WORKING DATA
----------
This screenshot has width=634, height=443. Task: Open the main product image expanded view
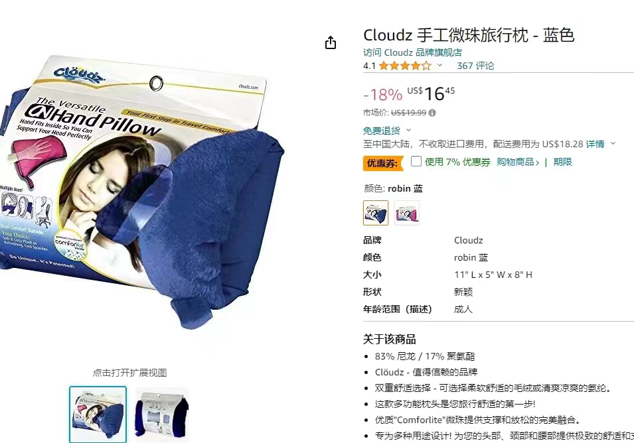pyautogui.click(x=142, y=192)
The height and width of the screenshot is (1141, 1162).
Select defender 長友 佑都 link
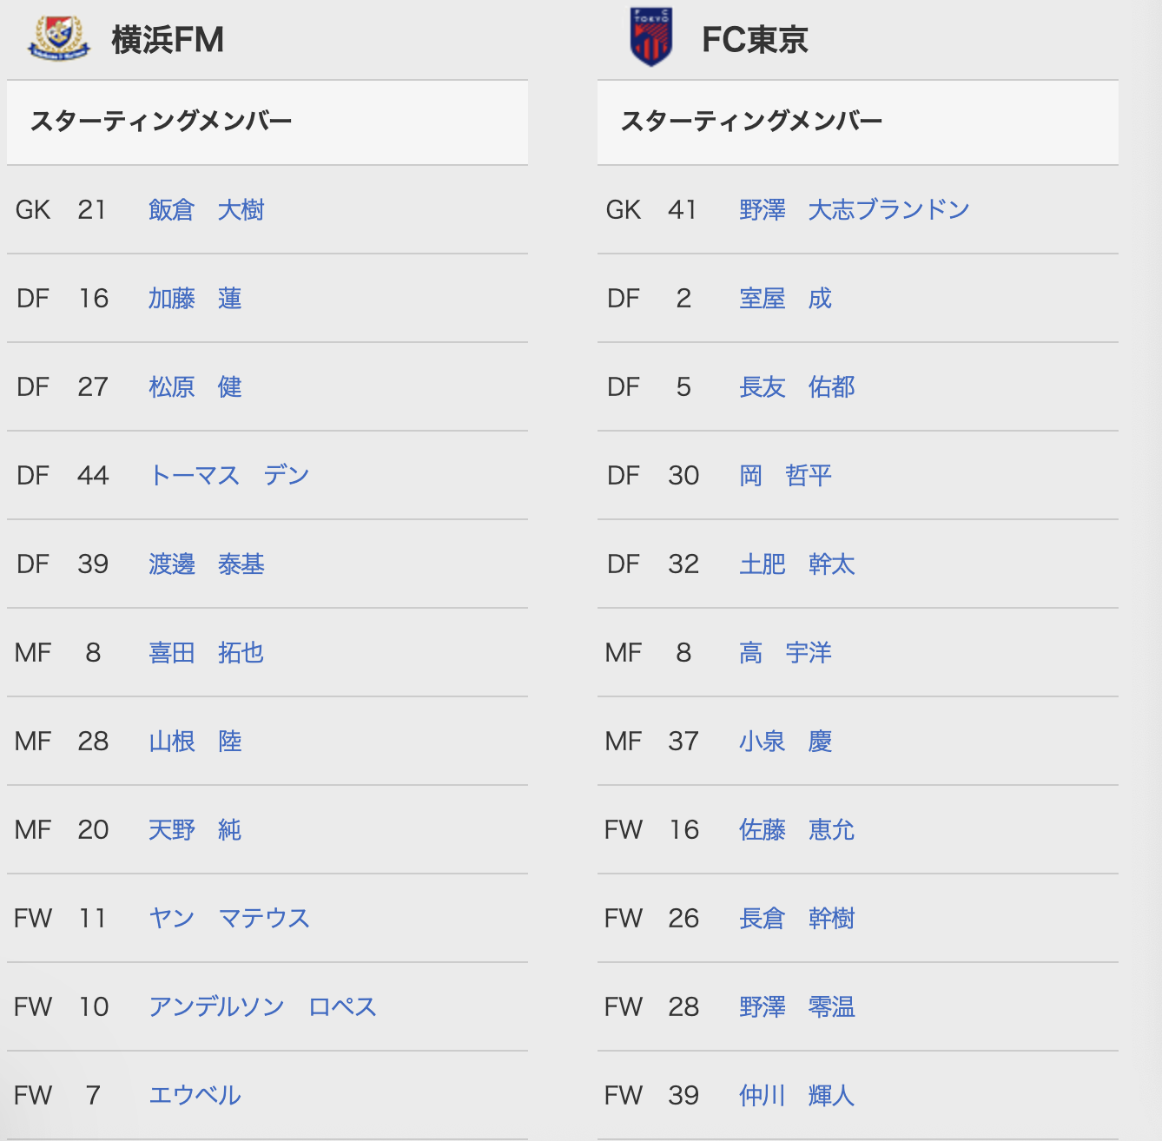tap(797, 387)
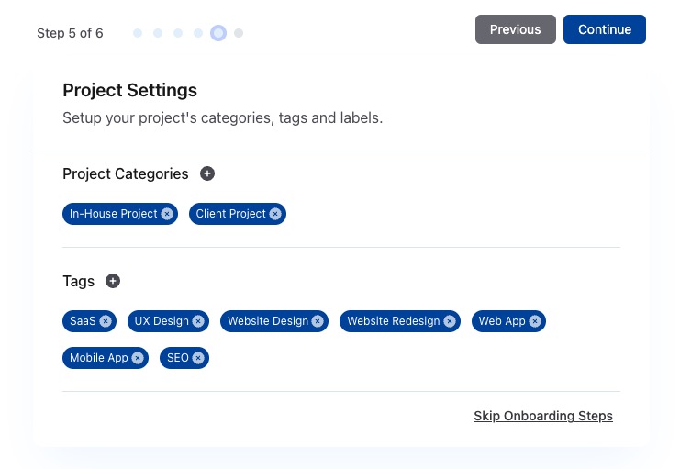Image resolution: width=680 pixels, height=469 pixels.
Task: Remove the In-House Project category chip
Action: pos(167,214)
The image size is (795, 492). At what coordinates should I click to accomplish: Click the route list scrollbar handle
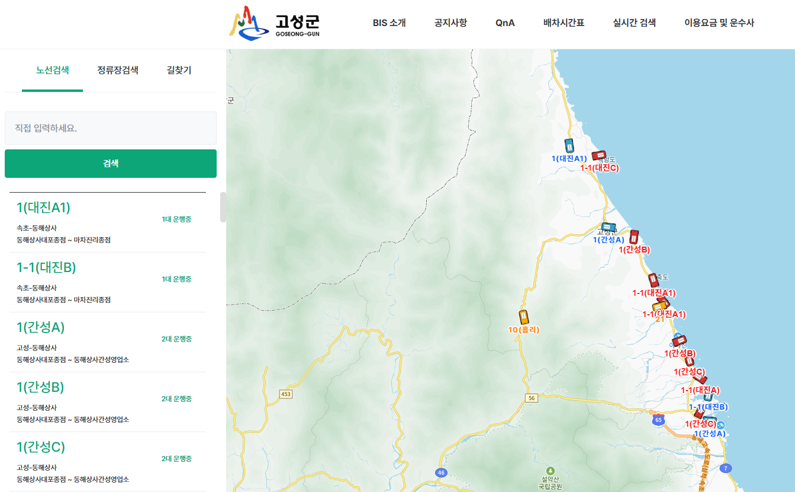pos(223,207)
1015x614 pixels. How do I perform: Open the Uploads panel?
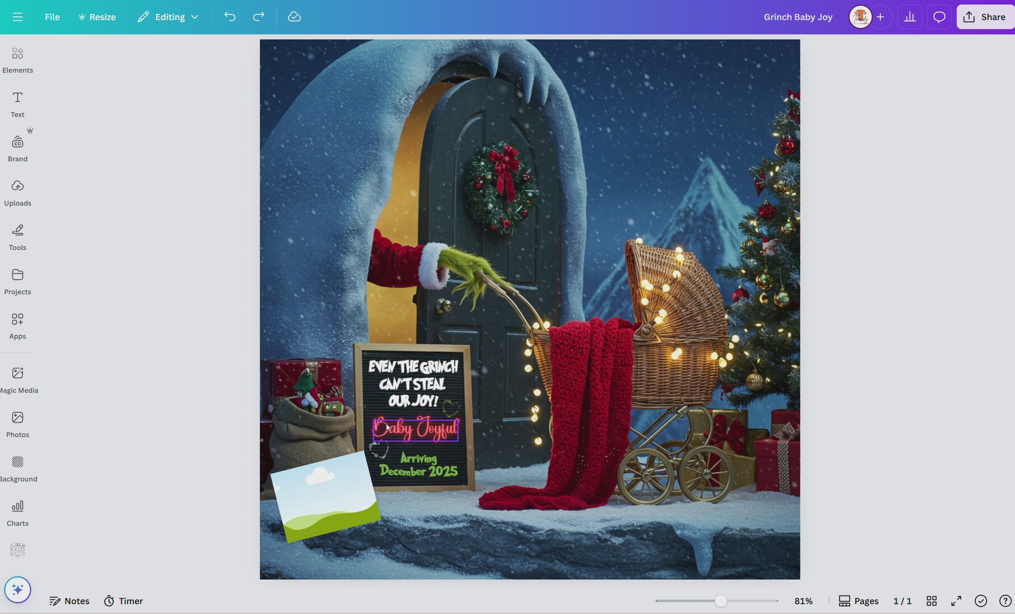click(17, 193)
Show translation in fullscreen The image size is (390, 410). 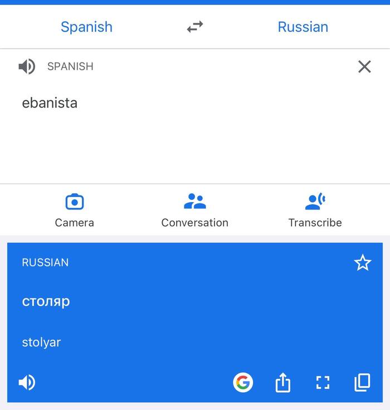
----------
PROBLEM TO SOLVE
Rewrite all the records above, changing each "screenshot" to "capture" and keeping everything else the same. Leave the pictures out of your answer.

SOLUTION
This capture has width=634, height=443. Task: Open the main product image expanded view
pyautogui.click(x=142, y=192)
The height and width of the capture is (1141, 1162).
Select defender 長友 佑都 link
tap(797, 387)
Image resolution: width=680 pixels, height=469 pixels.
Task: Remove the In-House Project category chip
Action: pos(167,214)
The image size is (795, 492). At what coordinates should I click to accomplish: Click the route list scrollbar handle
pos(223,207)
1015x614 pixels. How do I perform: Open the Uploads panel?
click(17, 193)
Show translation in fullscreen The image size is (390, 410). 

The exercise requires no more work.